About this exercise: Once the line containing "The width and height of the screenshot is (1176, 1025)." has been printed, stop; print every line before it exactly, starting at the top of the material below.

━━ Records for the exercise

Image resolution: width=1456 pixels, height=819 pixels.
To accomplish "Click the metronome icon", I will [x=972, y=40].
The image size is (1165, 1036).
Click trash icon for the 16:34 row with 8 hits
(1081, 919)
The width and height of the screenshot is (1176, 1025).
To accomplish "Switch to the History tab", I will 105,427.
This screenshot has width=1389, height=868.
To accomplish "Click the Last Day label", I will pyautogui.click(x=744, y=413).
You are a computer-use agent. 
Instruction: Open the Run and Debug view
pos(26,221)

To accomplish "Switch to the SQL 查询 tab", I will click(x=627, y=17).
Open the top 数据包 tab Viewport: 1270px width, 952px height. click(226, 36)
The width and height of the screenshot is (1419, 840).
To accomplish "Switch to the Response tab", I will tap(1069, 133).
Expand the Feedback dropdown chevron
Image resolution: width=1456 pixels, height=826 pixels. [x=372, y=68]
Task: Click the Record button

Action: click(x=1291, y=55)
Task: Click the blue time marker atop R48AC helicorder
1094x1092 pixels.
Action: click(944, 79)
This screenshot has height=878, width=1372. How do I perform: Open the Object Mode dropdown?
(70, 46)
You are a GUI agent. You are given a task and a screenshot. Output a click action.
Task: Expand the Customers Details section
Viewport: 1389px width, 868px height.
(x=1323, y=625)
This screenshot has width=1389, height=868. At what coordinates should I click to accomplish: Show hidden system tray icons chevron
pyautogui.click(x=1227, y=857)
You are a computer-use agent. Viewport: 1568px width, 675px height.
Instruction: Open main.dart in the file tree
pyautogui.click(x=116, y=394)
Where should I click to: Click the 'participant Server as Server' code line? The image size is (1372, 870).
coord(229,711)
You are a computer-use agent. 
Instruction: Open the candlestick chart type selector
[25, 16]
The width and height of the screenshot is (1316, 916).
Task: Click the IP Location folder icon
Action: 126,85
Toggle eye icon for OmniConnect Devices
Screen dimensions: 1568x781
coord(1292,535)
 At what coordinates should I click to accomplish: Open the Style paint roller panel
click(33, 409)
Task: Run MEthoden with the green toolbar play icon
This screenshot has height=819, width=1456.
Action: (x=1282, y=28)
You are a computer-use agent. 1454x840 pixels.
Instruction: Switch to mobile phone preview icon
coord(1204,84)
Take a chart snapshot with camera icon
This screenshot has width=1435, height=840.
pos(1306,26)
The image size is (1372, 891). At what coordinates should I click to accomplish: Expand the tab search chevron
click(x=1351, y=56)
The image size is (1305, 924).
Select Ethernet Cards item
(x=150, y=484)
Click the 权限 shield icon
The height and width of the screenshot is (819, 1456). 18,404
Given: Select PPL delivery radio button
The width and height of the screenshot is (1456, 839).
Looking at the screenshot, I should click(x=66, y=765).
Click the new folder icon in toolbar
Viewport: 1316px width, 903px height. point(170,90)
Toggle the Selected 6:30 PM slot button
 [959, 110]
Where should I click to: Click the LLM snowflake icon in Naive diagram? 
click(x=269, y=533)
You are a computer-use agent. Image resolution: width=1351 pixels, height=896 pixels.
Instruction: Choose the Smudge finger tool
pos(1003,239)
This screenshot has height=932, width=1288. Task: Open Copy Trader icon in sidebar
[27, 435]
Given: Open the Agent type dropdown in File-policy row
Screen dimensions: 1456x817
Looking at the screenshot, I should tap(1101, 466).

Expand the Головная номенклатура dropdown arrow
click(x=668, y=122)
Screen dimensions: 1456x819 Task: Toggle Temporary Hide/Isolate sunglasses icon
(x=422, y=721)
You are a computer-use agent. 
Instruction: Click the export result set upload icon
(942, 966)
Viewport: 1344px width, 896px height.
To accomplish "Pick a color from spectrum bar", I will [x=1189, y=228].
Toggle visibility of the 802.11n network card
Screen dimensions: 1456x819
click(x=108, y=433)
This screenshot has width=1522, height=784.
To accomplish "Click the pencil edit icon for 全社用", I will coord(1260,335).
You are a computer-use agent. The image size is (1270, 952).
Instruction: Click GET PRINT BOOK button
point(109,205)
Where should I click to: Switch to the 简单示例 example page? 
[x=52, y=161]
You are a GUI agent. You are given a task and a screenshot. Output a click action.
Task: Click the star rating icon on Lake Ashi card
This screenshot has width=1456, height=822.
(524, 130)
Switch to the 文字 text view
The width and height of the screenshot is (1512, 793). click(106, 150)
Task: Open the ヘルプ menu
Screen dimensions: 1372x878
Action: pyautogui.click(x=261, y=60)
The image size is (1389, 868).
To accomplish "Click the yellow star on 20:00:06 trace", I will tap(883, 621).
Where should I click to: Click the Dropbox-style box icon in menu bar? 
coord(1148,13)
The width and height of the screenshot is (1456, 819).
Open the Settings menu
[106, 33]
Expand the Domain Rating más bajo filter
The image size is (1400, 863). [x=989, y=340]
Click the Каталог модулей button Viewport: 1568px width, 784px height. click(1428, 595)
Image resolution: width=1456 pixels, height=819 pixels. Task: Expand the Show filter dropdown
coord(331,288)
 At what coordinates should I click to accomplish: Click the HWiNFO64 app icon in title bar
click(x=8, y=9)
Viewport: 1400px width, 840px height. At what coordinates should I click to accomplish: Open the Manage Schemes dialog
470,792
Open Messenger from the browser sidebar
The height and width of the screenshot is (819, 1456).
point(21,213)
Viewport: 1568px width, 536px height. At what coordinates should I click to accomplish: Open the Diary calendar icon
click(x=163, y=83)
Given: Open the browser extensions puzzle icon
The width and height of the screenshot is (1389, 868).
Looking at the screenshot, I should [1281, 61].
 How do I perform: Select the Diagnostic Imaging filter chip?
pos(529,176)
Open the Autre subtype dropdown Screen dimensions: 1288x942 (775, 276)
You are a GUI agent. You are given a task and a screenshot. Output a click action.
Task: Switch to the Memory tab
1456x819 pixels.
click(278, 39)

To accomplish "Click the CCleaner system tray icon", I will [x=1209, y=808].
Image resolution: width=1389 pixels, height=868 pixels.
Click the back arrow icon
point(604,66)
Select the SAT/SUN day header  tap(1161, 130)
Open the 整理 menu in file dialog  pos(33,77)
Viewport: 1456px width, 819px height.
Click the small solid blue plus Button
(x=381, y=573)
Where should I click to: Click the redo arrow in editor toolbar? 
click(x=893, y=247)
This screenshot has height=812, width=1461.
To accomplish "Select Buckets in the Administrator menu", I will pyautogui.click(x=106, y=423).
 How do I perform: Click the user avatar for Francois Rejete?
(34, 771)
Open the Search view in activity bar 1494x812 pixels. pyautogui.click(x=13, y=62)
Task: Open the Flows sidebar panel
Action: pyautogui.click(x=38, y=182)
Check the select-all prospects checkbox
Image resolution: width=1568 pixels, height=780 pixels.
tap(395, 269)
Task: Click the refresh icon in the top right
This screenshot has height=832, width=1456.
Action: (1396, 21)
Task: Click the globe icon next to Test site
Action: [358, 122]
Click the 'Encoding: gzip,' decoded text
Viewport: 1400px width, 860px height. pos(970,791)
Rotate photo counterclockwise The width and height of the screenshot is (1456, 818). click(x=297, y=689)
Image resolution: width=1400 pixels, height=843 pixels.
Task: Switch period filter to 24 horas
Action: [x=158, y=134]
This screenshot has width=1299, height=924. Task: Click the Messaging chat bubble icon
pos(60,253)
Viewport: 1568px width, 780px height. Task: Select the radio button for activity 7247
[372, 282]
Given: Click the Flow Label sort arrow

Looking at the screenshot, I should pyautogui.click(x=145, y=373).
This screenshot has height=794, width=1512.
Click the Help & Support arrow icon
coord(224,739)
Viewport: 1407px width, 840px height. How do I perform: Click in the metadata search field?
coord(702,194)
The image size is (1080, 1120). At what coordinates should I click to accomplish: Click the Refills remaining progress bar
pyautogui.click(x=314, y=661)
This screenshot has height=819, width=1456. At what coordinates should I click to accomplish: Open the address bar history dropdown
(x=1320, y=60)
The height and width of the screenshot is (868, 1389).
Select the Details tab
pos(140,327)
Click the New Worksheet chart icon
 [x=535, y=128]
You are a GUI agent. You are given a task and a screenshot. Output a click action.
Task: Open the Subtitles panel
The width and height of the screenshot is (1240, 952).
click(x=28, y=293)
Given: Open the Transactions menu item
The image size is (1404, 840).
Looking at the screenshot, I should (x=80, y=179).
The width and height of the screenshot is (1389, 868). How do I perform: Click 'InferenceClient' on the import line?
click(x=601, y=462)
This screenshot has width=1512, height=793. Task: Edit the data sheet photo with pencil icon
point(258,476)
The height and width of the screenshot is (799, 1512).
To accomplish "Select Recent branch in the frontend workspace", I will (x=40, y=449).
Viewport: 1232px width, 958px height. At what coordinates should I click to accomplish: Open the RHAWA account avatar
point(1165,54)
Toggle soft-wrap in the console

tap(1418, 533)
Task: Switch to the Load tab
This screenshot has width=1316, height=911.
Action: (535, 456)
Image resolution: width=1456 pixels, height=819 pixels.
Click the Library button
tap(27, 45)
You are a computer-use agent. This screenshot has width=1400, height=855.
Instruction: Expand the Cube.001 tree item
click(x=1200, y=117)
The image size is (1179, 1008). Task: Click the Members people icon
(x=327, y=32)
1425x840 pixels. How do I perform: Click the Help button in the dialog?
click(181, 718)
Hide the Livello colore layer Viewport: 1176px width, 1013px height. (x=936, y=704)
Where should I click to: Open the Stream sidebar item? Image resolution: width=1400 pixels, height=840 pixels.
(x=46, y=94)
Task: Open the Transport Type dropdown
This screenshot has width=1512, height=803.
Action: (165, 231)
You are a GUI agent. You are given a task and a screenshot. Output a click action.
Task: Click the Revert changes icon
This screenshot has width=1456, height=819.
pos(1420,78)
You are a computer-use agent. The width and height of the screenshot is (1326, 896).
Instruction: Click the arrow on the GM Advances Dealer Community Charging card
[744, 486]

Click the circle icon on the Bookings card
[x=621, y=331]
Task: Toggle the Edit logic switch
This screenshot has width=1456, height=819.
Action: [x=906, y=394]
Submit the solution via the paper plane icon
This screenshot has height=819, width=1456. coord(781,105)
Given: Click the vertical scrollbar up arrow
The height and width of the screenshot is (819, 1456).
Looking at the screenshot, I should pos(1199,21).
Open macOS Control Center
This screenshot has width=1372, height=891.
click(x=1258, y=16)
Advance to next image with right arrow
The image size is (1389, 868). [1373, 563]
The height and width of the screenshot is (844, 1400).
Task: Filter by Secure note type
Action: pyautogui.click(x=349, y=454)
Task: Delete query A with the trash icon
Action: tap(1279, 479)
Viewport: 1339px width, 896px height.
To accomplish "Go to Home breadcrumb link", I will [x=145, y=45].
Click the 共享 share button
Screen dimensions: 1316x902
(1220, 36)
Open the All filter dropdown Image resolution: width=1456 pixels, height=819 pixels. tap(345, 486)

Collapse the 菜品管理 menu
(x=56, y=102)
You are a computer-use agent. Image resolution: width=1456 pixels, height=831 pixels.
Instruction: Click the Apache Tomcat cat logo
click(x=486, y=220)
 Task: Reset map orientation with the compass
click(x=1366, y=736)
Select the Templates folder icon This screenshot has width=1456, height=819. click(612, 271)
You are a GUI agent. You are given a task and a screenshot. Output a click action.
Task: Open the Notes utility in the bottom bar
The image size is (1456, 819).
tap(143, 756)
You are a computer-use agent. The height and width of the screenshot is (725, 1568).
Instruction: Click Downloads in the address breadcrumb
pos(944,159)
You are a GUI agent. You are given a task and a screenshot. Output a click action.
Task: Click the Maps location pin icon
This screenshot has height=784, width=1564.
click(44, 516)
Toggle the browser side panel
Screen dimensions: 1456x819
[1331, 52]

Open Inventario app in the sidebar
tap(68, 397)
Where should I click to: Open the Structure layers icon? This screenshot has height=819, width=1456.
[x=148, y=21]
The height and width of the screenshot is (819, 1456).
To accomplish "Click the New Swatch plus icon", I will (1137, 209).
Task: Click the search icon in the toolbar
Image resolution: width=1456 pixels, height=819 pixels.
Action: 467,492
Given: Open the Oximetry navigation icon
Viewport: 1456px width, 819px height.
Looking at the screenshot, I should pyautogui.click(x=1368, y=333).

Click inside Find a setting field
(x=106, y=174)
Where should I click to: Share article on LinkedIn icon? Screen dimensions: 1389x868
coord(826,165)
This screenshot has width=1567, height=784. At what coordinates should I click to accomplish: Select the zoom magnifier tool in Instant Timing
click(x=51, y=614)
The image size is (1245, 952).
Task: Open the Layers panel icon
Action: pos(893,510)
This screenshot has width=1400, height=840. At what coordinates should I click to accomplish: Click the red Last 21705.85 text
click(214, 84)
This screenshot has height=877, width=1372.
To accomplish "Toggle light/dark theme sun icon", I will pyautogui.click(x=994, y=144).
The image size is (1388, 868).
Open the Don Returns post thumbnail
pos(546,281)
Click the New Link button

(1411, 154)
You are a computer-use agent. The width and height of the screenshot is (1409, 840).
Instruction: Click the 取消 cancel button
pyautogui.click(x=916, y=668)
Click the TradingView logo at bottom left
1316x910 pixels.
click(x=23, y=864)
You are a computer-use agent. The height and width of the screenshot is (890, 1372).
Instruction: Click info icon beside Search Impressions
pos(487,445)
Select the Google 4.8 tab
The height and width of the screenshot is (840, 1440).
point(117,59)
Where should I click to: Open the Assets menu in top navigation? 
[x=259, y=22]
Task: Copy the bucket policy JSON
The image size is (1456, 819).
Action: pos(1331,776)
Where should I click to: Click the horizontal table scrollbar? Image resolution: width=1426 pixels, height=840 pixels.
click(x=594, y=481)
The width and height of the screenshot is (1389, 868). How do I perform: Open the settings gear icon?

━━━━

Answer box:
Image resolution: width=1456 pixels, height=819 pixels.
To accomplish "Click the metronome icon", I will [x=972, y=40].
The image size is (1165, 1036).
Click trash icon for the 16:34 row with 8 hits
(1081, 919)
The width and height of the screenshot is (1176, 1025).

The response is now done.